If owners really want their school to be exclusively for one race, religion, or culture, they should make the announcement and be done with it, but to ignore de facto segregation is not a good idea because it will alienate the minority groups, just as segregationist policies did in the early twentieth century, and bring the school into disrepute.
What should be done? Sorry, I only know the questions, not the answers. I've seen what hasn't worked, however. Various experiments in the United States included "affirmative action", which is still the official policy of government agencies and many colleges. In practice, however, affirmative action became a little too affirmative, to the point of becoming reverse discrimination, a charge leveled by the leadership of the very minorities whom such programs were intended to help. Those leaders wanted equality, not handouts. A short-lived experiment involved racial quotas -- the most extreme form of affirmative action -- which just about everybody decries today.
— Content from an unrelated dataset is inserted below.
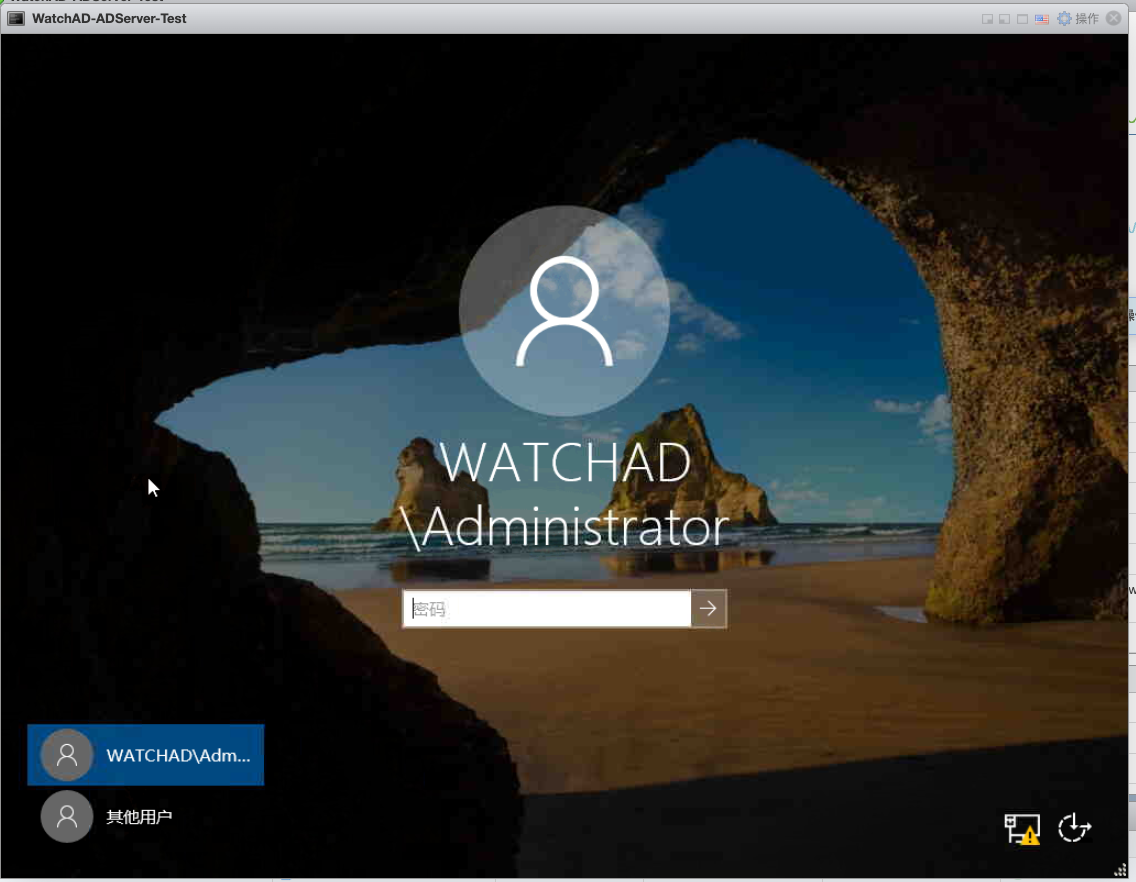Open the network status icon with warning
The image size is (1136, 882).
point(1022,829)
De facto segregation in the medical schools is a difficult problem whose solution exceeds my limited capacities. I would like to see at least a feeble attempt by school owners to grapple with this problem, and try various remedies. Students are generally better at finding solutions to anything than administrators are, just as ordinary folk were more effective than politicians and generals in bringing down the Soviet Union. Students should be polled for their opinions, and possibly therein lies the solution to segregation in our schools.